Thread: Non-deterministic 100% CPU hang on postgres 9.3

Non-deterministic 100% CPU hang on postgres 9.3

From
Fenn Bailey
Date:
Hi all,

I'm experiencing an issue where certain queries appear to non-deterministically "hang", with a CPU pinned at 100%.

I say "hang", where really I've given up after ~12 hours execution. The exact same query can then be terminated and run in <90 seconds, with none of the underlying data changing.

I can completely reset the DB (drop tables/recreate) and re-run and sometimes certain queries will appear to hang forever, sometimes they will execute in minutes.

I've tried official debian (amd64) packages of postgres 9.3.2 - 9.3.4 (same issues).
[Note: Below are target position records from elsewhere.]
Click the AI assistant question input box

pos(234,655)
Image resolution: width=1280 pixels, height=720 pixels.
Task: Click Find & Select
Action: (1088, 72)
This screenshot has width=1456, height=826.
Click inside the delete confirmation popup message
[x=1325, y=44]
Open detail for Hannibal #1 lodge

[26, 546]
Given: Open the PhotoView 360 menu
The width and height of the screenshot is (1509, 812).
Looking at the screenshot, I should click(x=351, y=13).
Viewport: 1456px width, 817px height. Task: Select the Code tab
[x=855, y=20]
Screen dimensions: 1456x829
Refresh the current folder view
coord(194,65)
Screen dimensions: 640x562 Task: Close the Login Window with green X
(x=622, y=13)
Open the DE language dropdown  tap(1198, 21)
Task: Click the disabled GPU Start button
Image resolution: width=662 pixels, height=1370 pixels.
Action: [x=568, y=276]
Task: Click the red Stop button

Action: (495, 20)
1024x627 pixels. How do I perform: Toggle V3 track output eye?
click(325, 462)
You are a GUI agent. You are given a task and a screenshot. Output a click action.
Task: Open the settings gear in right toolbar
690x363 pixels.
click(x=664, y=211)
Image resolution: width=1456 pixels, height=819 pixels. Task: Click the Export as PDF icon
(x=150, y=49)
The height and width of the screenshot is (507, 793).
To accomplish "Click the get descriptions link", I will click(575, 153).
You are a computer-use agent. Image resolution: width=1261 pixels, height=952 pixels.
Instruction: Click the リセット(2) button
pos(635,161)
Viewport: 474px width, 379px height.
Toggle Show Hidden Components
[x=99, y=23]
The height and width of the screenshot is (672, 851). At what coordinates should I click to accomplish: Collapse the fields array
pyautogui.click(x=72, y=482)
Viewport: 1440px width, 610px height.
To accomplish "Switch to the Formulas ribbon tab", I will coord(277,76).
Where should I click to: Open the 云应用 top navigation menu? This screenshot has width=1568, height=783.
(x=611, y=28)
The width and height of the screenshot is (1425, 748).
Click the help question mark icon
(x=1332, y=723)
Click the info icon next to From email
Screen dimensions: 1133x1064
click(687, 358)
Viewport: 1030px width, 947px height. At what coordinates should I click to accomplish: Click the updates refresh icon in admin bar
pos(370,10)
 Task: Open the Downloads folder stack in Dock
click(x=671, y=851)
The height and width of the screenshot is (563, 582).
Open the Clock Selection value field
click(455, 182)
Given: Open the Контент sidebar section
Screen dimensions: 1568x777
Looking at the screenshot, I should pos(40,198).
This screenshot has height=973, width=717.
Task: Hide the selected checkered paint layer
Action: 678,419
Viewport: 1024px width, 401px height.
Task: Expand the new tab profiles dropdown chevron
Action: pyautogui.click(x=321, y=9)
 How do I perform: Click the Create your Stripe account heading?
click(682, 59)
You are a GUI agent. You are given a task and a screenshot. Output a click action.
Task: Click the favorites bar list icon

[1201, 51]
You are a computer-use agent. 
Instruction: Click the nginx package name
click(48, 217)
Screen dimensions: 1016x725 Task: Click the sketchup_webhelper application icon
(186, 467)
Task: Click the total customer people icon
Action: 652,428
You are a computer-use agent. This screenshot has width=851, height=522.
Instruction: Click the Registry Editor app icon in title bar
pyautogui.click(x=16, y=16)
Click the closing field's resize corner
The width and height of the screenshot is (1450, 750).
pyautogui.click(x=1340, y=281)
The workload is ostensibly analytics - As a disclaimer I absolutely understand that these queries may not be non-optimized (I didn't build them/have not reviewed fully). The part I'm trying to work out is why they sometimes finish easily in minutes and other times hang.

I've straced the process when it's pinned and there appears to be no system calls (ie: no IO) just a pure CPU loop.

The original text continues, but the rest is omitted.